8. Jesus defended a woman caught in adultery
The famous story about Jesus and the woman caught in adultery is often placed in the book of John, but it doesn’t really belong there.  Some old manuscripts place the same story in Luke, but it doesn’t really belong there, either.  We don’t know where it goes, or if it’s really something Jesus did.  But we think it sound like something Jesus would do.  Why?  Because he defends a woman, who was “caught in adultery”, but the men who brought her didn’t bring the other culprit she was caught with.  Again, Jesus in this story promotes the female principle of forgiveness over punishment.

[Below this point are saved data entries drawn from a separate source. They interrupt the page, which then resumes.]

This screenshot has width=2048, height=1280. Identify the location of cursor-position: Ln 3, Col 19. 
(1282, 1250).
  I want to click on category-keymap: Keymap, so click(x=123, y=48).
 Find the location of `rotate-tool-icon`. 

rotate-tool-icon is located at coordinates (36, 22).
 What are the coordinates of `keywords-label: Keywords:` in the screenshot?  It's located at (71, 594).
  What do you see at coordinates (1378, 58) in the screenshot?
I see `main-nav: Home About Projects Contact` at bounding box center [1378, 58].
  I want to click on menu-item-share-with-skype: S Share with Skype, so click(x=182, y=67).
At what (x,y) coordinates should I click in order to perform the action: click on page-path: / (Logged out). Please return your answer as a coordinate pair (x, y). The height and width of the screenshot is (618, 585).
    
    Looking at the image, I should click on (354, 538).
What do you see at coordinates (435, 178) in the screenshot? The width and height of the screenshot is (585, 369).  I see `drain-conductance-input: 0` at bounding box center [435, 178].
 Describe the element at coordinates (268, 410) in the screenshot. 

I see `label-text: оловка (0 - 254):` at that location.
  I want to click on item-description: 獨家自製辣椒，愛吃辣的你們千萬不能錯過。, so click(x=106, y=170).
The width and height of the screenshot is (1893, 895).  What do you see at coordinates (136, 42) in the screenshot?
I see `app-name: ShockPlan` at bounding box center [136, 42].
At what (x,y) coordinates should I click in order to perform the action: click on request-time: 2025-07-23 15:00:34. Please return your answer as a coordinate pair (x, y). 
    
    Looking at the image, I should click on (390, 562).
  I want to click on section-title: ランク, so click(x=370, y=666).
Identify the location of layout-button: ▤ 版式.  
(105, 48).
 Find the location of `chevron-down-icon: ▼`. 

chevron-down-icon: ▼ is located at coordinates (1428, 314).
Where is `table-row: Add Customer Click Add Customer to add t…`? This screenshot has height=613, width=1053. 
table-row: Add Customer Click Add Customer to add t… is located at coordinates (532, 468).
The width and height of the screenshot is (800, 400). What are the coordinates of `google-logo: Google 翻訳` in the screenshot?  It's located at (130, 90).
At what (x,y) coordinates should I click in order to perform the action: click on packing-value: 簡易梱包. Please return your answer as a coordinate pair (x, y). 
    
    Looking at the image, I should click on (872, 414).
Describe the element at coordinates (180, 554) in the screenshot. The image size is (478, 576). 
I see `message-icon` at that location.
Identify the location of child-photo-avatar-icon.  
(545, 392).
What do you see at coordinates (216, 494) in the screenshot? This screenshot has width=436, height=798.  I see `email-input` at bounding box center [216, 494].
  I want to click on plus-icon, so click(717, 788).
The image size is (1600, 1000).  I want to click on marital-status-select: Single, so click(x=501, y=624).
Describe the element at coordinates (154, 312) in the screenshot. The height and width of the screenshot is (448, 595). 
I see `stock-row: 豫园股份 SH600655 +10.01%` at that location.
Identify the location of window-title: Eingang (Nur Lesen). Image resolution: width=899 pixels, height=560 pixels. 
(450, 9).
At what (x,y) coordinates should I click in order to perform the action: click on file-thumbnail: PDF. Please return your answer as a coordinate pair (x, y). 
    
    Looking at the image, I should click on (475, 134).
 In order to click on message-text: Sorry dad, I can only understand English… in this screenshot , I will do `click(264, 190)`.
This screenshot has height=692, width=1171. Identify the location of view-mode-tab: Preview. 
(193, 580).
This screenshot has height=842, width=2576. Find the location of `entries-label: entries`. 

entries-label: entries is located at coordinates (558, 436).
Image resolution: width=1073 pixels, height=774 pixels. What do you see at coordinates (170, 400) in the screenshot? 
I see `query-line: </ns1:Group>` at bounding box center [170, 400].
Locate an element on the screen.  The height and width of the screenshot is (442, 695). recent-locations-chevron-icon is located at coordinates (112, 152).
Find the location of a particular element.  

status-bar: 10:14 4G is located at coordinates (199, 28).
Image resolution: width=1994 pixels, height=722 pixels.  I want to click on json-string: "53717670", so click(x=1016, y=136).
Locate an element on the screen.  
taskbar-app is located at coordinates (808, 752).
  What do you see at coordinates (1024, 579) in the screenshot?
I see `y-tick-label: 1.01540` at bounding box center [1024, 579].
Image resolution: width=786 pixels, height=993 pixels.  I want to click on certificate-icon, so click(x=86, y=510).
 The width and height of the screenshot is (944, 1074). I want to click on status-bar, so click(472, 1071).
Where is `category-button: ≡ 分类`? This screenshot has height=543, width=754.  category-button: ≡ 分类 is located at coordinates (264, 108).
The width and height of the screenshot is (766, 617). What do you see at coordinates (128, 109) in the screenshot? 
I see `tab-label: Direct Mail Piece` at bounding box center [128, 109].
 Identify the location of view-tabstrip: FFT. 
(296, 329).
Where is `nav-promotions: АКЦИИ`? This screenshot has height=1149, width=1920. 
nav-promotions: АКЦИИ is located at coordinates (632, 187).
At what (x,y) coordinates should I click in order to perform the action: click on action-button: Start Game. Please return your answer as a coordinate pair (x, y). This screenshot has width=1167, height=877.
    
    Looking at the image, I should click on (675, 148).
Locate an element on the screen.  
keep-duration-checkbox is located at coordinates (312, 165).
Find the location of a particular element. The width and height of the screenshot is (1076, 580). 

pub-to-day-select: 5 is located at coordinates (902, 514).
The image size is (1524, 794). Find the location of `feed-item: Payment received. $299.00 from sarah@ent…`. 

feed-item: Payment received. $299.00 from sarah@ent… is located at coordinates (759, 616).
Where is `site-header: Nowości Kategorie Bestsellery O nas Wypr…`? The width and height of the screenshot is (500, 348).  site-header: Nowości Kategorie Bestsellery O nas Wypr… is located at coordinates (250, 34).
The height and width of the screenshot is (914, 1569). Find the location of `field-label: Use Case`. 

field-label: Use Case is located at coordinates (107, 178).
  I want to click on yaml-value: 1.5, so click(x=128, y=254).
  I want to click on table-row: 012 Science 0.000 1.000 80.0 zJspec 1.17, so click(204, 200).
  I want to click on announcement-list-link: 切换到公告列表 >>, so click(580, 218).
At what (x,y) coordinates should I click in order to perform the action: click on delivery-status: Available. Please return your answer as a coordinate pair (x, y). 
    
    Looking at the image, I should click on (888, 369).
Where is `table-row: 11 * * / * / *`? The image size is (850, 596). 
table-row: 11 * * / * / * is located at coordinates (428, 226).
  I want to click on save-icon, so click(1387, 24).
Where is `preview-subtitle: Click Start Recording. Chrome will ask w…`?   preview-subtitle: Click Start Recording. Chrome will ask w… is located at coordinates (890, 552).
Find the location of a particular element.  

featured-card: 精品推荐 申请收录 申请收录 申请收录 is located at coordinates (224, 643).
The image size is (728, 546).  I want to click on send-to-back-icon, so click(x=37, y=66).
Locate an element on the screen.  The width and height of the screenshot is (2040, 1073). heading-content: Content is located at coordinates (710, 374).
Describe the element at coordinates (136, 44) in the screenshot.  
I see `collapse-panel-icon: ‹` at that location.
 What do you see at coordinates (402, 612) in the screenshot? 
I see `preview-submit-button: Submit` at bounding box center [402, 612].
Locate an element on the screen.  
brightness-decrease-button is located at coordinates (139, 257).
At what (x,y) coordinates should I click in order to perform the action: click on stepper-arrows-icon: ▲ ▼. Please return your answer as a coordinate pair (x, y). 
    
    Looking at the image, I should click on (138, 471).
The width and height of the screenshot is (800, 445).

9. Jesus gave a woman primary place in his gospel
There is only one person whom Jesus guarantees a place in his story: the woman (some say Mary) who anointed his feet and who got yelled for it.  Jesus said, “Wherever the gospel,” (gospel =  good news of victory) “is taught, what this woman did will be told.”  This woman’s act is central to Jesus’ victory over the society of the world.  Partly because it was a woman who did it.  Without women, Jesus recognizes, his story would never be told.


10. Jesus recognized a woman’s gift over the wealthy
In looking at the givers to the Temple, Jesus recognized one person over the rest—a woman who had no standing in society, no way to make money because she had no husband to stand for her.  She gave a small coin, but because it was all she had to live on, Jesus proclaimed her gift the greatest.  (He did not, however, say it was just, as he rebuked those who collected the money as “devourers of widow’s homes.”)


11. Jesus’ first resurrection witness was a woman

The greatest thing for woman Jesus did was for Mary Magdalene.   She was the first--and for a while, only—witness of Jesus’ resurrection.  This was in a society in which woman couldn’t be a legal witness, where men didn’t have to believe women’s testimony.  But Mary was the one Jesus trusted to tell the story without twisting it.  No matter what, every man who told the story had to admit that a woman knew about Jesus’ resurrection before anyone else.  That she had to tell them, because they were in the dark.  This is a fitting beginning to a society built upon equity.

Too bad it fell from that lofty position so quickly and firmly.